The evaluation of the best cluster for a node can be done using multiple encodings. The suggested clusters appear into the consensus bar chart, in the set of algorithm output and when hovering over the node. A click on the color will validate the node into the cluster having that color. If users are satisfied with the association proposed by the current algorithm, they can validate it by clicking on the cluster name. This will create a new group, so the user can classify the nodes into this new group, as seen before (Sect. 3.7.3): using the consensus slider, copying an algorithm result, or through manual labeling. This process is repeated for the other clusters until there are no unlabeled nodes or the user is satisfied with the partial clustering. An example of a fully consolidated dataset is shown in Fig. 10 .

At any stage of the process, the user can finish instantaneously, either by not labeling undecided nodes, or selecting and validating the results of a single algorithm-as traditional approaches do, or by using a specified threshold of consensus and not labeling the remaining entities. The appropriateness of the choice is up to the user and should be documented in the publication.

In addition to the consolidated clustering, the output of PK-clustering consists of provenance information in the form of a table and a summary report. The table provides, for each vertex, the consolidated label, along with the labels produced by all the selected algorithms, and a description of the interaction that has led to the consolidation, such as "selected from algorithm x", "consensus >= 5", or "override" when manually selected by the user instead of selected from an algorithm. The summary provides counts of how many nodes were labeled using the different interactions methods and can be used in a publication. Examples are provided in the Supplemental Materials (as Fig. 2 and Fig. 5) .

Clustering results can thus be reviewed in a more transparent manner, revealing the decisions taken. In contrast, traditional reporting in the Humanities rarely questions or discusses how choices were made and merely mentions the algorithm and parameters used.

We describe two case studies using realistic scenarios where the clustering has no ground truth solution but has consequences, scientific or practical. We also report on the feedback received from practitioners.

We asked our historian colleague her prior knowledge on her network about the trades of Marie Boucher [13] , composed of two main families: Antheaume and Boucher. Family ties were important for merchants, but could not scale above a certain level. Marie Boucher expanded her trade network far beyond that limit. She then had to connect to bankers, investors, and foreign traders, far outside her family and yet connected to it indirectly. As hinted in her article, Dufournaud believes that the network can be split in three clusters: one related to the Boucher family, one to the Antheaume family, and the third to the Boucher & Antheaume company. Using standard visualization tools, she could see different connection patterns over time, but she wanted to validate her hypothesis using more formal measures and computational methods.

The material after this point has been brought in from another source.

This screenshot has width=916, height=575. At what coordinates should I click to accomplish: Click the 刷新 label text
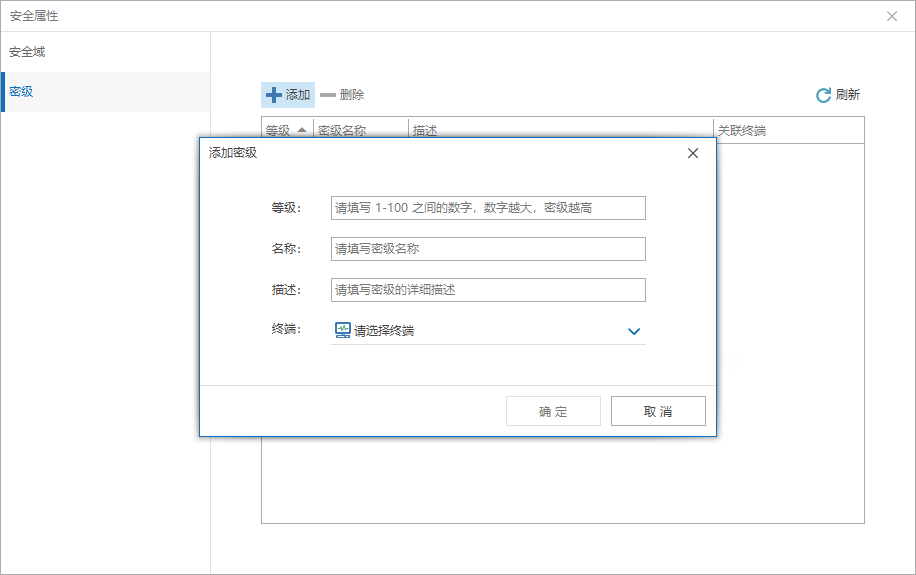click(x=848, y=95)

So she specified her hypotheses as Prior Knowledge and started the analysis. Fig. 1 (top left) shows the three PK groups: Marie Boucher for the Boucher family, Hubert Antheaume for the Antheaume family, and the Boucher & Antheaume corporation alone for the company.

After running the algorithms, 9 algorithms produced a perfect match out of the 13 executed (see Fig. 1 -left.) with the first algorithm listed an attribute based algorithm that uses the time attribute in its computation. That summary alone was found very interesting because the 3 clusters seemed very consensual among all the 9 algorithms, and furthermore, they appeared explainable by time alone..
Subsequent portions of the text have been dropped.